The high density of artwork result from a lack of viewing spaces for student artwork on campus, or a permanent space for student art.
“This gallery is a little hidden and underground,” Lichtman said. “I hope someday to have a more prominent space than this.”
Lichtman believes that having an exhibition for student art allows students to share artwork with one another. Lichtman said, however, that “the goal is first, that students can see their own art out of the studio. A few students have come up to me and said it looks totally different and that they’re seeing it in a whole new way. It’s important to remember that a gallery is a teaching room.”
Even from the selected pieces among the few introductory courses, there is a wide, eclectic range of art. Small blocks are painted with scenes from a window or similar prompts, creating an effect reminiscent of photographs. A collection of prints stood out for its minute detail in contrast to the large charcoal beetles and scorpion hanging overhead.
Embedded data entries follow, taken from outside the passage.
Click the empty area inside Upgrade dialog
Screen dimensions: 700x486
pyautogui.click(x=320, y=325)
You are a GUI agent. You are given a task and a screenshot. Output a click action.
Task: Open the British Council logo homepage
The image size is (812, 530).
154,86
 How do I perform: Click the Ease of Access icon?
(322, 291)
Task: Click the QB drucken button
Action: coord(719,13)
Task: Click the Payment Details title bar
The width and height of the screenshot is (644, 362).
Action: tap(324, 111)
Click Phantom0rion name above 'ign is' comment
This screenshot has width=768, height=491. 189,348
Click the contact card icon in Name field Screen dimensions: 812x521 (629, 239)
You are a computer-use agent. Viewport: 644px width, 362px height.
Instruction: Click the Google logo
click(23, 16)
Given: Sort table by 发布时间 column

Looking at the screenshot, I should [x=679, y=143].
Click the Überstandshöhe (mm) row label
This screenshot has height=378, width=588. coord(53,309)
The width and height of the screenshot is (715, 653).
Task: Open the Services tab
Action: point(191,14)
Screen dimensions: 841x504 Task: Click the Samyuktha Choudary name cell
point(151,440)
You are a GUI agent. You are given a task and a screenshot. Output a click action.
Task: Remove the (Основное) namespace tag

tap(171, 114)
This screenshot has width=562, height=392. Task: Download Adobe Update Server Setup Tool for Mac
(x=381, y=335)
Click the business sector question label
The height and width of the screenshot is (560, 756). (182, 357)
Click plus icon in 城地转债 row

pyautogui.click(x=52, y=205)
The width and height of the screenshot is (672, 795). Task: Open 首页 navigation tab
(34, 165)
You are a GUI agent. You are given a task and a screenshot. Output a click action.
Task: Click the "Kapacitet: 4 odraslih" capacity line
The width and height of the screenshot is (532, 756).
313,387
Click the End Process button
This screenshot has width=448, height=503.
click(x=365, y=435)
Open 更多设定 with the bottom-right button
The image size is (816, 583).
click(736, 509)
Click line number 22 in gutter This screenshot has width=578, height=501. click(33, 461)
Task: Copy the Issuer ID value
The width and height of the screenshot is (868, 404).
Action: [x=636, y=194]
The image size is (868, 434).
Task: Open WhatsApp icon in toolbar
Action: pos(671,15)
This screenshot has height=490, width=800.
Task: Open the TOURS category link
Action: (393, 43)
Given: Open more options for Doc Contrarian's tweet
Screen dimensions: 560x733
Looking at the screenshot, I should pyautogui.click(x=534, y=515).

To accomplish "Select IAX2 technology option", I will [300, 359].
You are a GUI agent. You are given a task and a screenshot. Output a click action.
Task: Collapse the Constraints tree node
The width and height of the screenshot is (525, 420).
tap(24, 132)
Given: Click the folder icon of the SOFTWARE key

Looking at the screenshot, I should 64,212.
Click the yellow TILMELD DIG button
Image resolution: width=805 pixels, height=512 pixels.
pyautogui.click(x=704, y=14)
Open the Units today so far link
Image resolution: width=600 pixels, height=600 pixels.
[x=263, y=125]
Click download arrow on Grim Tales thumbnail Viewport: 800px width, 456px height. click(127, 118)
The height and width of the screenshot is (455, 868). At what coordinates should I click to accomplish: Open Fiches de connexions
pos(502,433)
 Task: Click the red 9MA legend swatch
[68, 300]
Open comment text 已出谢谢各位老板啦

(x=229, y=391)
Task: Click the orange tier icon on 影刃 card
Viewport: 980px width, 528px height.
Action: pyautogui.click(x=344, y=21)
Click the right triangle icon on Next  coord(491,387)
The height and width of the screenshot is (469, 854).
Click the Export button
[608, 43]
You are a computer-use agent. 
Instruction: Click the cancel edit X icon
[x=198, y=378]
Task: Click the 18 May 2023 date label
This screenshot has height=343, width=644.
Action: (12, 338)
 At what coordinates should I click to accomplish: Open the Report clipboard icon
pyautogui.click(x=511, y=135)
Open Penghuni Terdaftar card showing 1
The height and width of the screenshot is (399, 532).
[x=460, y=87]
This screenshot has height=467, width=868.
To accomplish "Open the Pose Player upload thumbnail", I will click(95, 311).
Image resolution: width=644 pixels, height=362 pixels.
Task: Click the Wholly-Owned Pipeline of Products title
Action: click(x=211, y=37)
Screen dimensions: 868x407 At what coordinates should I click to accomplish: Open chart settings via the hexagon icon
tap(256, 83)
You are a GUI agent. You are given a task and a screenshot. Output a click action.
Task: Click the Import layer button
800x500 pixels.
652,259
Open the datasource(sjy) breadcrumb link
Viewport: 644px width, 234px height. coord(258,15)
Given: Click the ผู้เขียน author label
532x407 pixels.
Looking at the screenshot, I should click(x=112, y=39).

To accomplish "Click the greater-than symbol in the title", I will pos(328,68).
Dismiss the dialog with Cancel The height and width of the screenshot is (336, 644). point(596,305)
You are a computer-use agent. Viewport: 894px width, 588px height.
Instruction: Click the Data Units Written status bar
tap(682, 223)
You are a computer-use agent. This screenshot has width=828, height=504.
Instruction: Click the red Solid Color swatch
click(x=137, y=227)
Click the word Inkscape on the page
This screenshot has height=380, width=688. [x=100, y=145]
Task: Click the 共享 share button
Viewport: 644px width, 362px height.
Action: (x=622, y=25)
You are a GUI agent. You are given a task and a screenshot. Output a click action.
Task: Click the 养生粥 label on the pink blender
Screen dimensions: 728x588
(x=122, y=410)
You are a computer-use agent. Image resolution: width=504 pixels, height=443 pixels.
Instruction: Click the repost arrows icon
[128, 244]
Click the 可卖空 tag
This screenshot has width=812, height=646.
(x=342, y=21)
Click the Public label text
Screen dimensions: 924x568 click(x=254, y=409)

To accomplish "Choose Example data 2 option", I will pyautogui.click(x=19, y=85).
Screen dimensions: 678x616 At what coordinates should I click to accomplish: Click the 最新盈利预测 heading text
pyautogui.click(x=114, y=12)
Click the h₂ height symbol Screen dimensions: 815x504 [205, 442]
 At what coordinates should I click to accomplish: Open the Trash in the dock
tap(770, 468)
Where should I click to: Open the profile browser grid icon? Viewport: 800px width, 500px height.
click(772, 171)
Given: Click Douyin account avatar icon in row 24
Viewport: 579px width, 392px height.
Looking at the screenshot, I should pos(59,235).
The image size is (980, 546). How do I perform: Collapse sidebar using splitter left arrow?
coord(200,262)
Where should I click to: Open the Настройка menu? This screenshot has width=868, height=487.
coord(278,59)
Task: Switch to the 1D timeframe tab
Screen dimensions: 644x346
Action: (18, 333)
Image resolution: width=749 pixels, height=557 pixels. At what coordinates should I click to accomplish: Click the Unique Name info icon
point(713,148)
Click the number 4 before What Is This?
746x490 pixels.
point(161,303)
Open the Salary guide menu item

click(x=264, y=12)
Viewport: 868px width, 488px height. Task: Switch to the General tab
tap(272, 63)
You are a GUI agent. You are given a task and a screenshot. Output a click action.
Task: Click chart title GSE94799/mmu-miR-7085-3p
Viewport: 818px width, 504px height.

While the reasoning and techniques behind some of the pieces are difficult to comprehend, the same is true of the artwork a short walk down Loop Road at The Rose Art Museum. The difference, however, is that these pieces were not made by some visionary, widely-acclaimed artist; instead, these were made by curious, fresh-eyed students exploring their boundaries. Even without the weight of years of practice and exposure to the arts, and in some ways because of its absence, their work carries its own significance, and seen through this lens can be, as Lichtman said, “inspiring.”